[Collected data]

:::

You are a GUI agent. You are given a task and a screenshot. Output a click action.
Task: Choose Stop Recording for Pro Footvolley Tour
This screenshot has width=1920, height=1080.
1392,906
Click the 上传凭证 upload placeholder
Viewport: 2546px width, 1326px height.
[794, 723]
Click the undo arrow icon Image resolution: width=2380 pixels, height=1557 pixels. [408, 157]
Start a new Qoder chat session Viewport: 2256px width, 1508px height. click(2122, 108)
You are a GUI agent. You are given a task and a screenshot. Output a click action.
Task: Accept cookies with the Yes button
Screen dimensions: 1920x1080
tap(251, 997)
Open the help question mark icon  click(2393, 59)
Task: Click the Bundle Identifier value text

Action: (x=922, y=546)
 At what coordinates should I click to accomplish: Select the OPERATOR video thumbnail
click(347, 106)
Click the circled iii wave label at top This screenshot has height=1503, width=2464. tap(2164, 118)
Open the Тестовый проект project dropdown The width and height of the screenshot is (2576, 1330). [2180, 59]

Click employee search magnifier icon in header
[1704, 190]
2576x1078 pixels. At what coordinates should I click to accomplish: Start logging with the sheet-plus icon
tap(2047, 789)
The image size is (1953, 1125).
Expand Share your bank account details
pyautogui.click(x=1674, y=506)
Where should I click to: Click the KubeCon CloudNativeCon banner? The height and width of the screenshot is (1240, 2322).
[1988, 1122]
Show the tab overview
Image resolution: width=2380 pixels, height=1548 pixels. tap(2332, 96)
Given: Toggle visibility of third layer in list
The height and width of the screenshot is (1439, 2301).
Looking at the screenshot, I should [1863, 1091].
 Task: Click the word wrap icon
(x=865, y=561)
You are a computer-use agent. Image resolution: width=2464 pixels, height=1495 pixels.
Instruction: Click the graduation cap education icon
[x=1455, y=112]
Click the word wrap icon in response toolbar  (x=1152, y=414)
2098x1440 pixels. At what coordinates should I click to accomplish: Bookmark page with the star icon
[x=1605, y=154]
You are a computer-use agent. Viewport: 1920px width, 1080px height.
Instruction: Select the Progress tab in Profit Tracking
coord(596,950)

:::

Only a number is expected: how many lines of the data include the string "agent".

**SOLUTION TO THE EXERCISE**
4